> **Text extract**:
********
MUNIZ Vik

In 1983 Muniz moved to the United States, first to Chicago, and later to New York in 1986. There he studied theater direction and set design. In 1987, he created Relics a set of sculptures made of found objects and simulated archaeological discoveries. After seeing the sculptures photographed, he decided not to show the original pieces but rather to present the prints that documented them. These photographs were presented in his first solo exhibition at Stux Gallery (New York, 1988). Subseqently photography would often be his preferred medium for his art.

This was corroborated in The Best of Life (1989), a series produced from drawings made from the memories he recalled of the images he had studied a few years back from a book that compiled the bests photographs published by Life magazine. The out of focus photographic records of these drawings, were presented as the final work. For the series Individuals (1992) Muniz built sculptures in clay, documented them photographically, destroyed the sculptures and reused the broken pieces. Later he produced Equivalents (1993), a series of sculptures made from cotton and produced with elaborate lighting and suspension tricks to resemble the fleeting images we usually identify with clouds. This line of work continued with Pictures of Wire and Pictures of Thread (1994), photographs of still lives drawn with wire and landscapes made with yarn. The landscapes, which copied nineteenth-century landscapes by Courbet, Corot and Lorrain, revealed a growing complexity in the development of Muniz’s photographed models.
********
> **Given data**:
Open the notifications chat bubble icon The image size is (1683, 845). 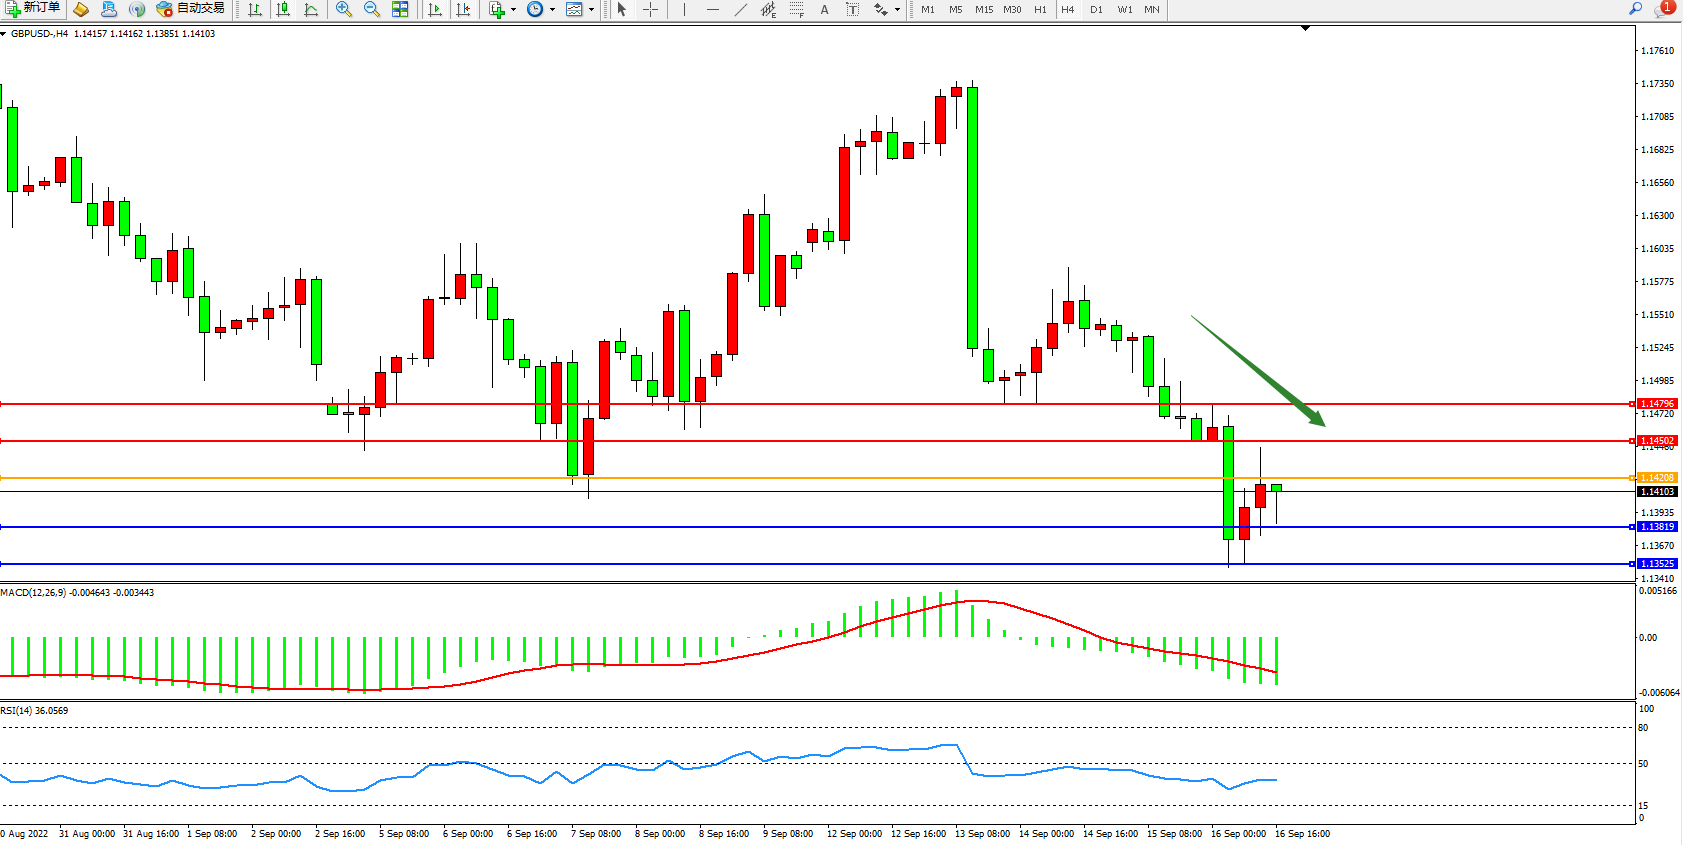[1662, 9]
********
> **Problem**: In the text about Vik Muniz, what material were the sculptures in the series Equivalents made from?

> **Correct output**: Cotton.